Los infrarrealistas habían cometido el pecado de meterse con una de las glorias nacionales de la poesía y el precio que pagaron fue el veto en todas las publicaciones y espacios culturales de México.

Con todo y eso, Bolaño auguraba que ellos escribirían la literatura clásica de su tiempo: “Los infrarrealistas somos soles negros, de esos que no se ven pero que atraen la luz, materia condensada a tal grado que hace caer a la energía por su peso”. Lo cierto es que cuando él se fue de México, los soles negros dejaron de atraer luz y se hundieron en la oscuridad de la que salieron en dos ocasiones a la luz mediática: cuando murieron Mario Santiago (1997) y el propio Roberto (2003).

En esos años Bolaño era un poeta que iba en contra de la cultura establecida y por ello, oficialmente no era más que un revoltoso. Sin embargo, el camino que lo llevó al reconocimiento internacional (un mérito que para él sólo valía si aportaba algo al fondo de su cuenta corriente), fue el de la narrativa.

Cuentan quienes lo conocieron en aquellos años, que se fue de México harto del acoso policial. Un dato curioso: No era buscado por los libros que se robaba de las librerías del centro histórico, pues aunque alguna vez lo atraparon en la sólo le quitaron el objeto del hurto y lo pusieran en la calle.

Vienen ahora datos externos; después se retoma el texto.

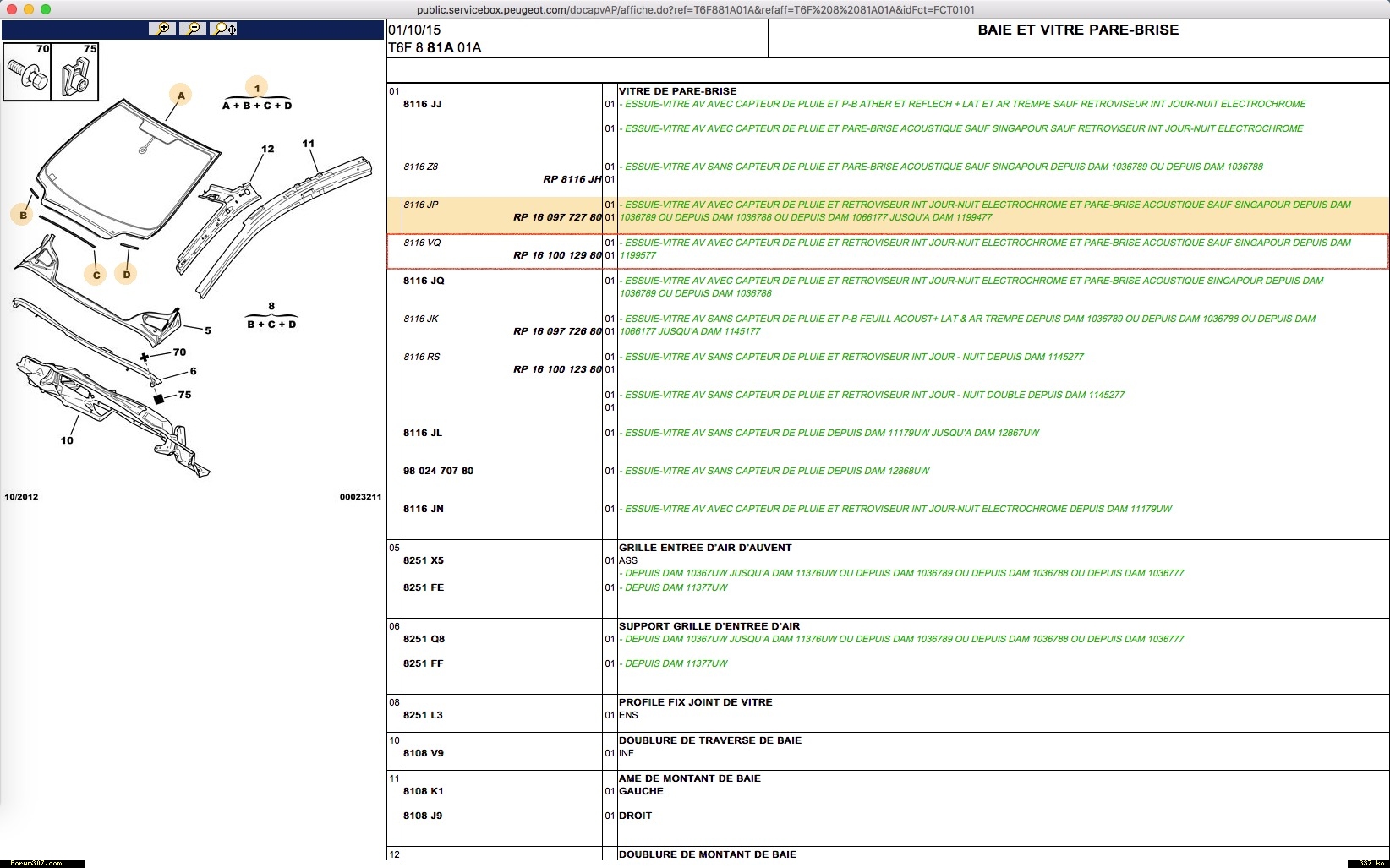This screenshot has width=1390, height=868.
Task: Click the browser address bar URL
Action: click(x=695, y=9)
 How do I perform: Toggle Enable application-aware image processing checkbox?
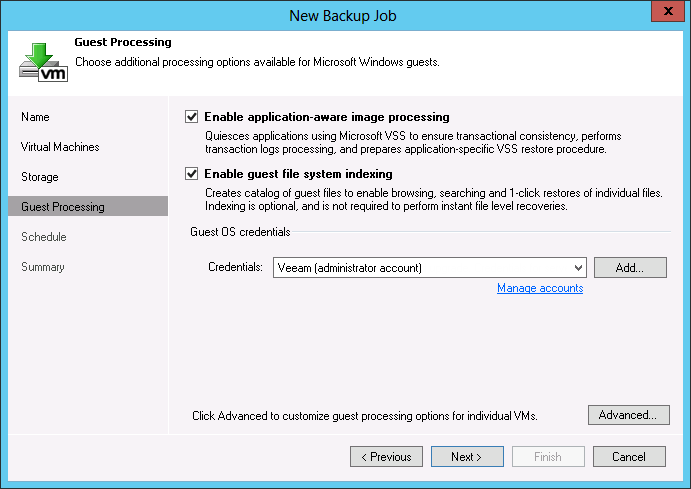(193, 117)
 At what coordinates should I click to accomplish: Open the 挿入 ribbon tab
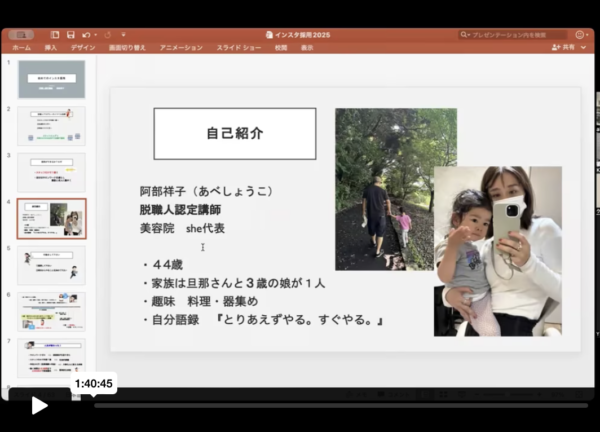pos(50,47)
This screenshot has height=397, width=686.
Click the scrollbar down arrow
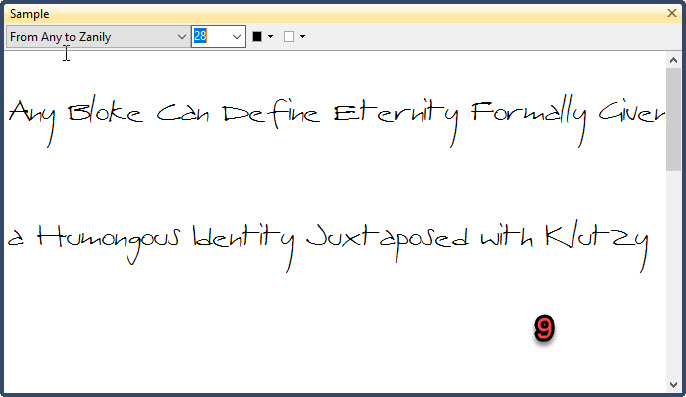[673, 385]
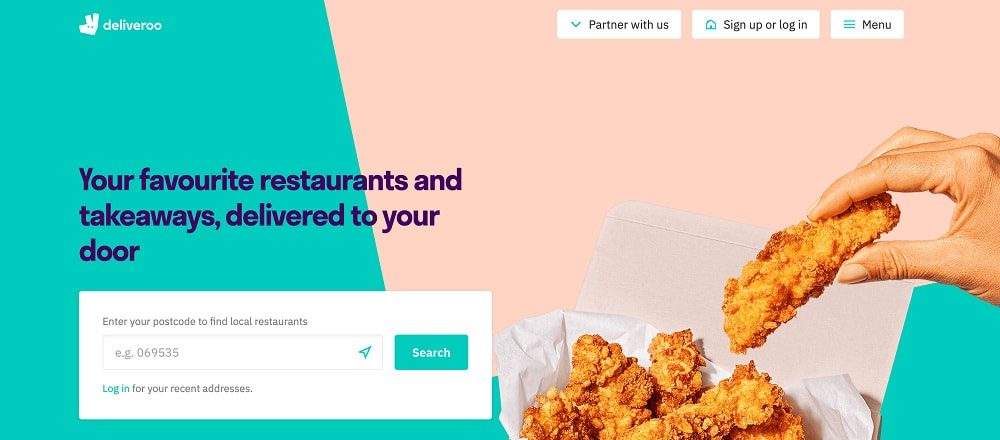The width and height of the screenshot is (1000, 440).
Task: Click the deliveroo wordmark text
Action: [132, 26]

La razón del hostigamiento era que el novio de su hermana había cometido un delito mayor y, suponiendo que la familia Bolaño estaría enterada de su paradero, insistían especialmente en buscar a Roberto hasta que fue agobiante y decidió irse del país.

Nosotros preferimos no preguntar nada de eso. Hablamos de su preferencia por las rubias sobre las morenas, de la novia mexicana (y morena) que le hizo ver su suerte, de escritores mexicanos a quiénes admiraba o simplemente conocía, de sus tardes en el Café La Habana, de su antipatía por Octavio Paz, etcétera.

Cuando terminamos con dos botellas de vino y varios panes con tomate, le pregunté si volvería a México al menos de visita y dijo que preferiría no hacerlo, pero aún así, se notaba emocionado por charlar de sus tiempos acá. Lo preguntaba todo. Quién gobernaba, cómo estaba ahora el barrio de Tepito y sobre todo, si había nueva información acerca de los asesinatos de mujeres en Juárez.

Acerca de esto, habló entusiasmado de un libro que preparaba en ese momento, que ya estaba cerca de las mil páginas. En uno de los capítulos había capturado a mi amigo como personaje, justamente en el que aborda el tema de Juárez.

Ya queríamos leerlo. Picó nuestra curiosidad con tantos planes sobre si sería un solo libro, o dos, o si lo dividiría en cuatro partes, y hacíamos cálculos sobre la fecha de su publicación cuando Roberto lo terminara. Finalmente, cuando ya nosotros no estábamos ahí, decidió que sería un libro en cinco partes que podrían leerse de manera independiente, pero la quinta se quedó en la fase de redacción y a Roberto no lo volvimos a ver nunca. Murió ocho meses después de este encuentro, el 14 de julio de 2003.

“2666”, título del libro que escribía cuando hablamos de él, llegó a las mil ciento veintiocho páginas y fue publicado por Anagrama seis meses después del deceso.

Nuestra despedida fue a través de un homenaje que hicimos en Bellas Artes con el pretexto del lanzamiento de “El gaucho insufrible”, que estaba preparándose antes de su ingreso al Hospital Valle de Hebrón.

Invitamos a conocidos de Bolaño y a lectores de su obra. Nos dieron un salón pequeño para la presentación, de modo que desde la mesa de los comentaristas se podía reconocer el rostro de cada asistente, excepto el de algunas personas que llegaron tarde, con caras melancólicas y aspecto hippie. Todos ellos entrados en los cuarenta y algo más.

Durante el brindis de honor con tintes de velorio, los “fantasmas” tocaban canciones tristes y rasgaban una guitarra. Los organizadores seguíamos sin enterarnos quiénes eran aquellos melancólicos, hasta que se agotó el vino y la gente empezó a despedirse. Antes de salir, uno de ellos se acercó para obsequiarme un ejemplar de “La zorra vuelve al gallinero” una revista que fundó Roberto con su grupo de poetas políticamente incorrectos. Eran los infrarrealistas, que a su manera, también habían venido a despedirse.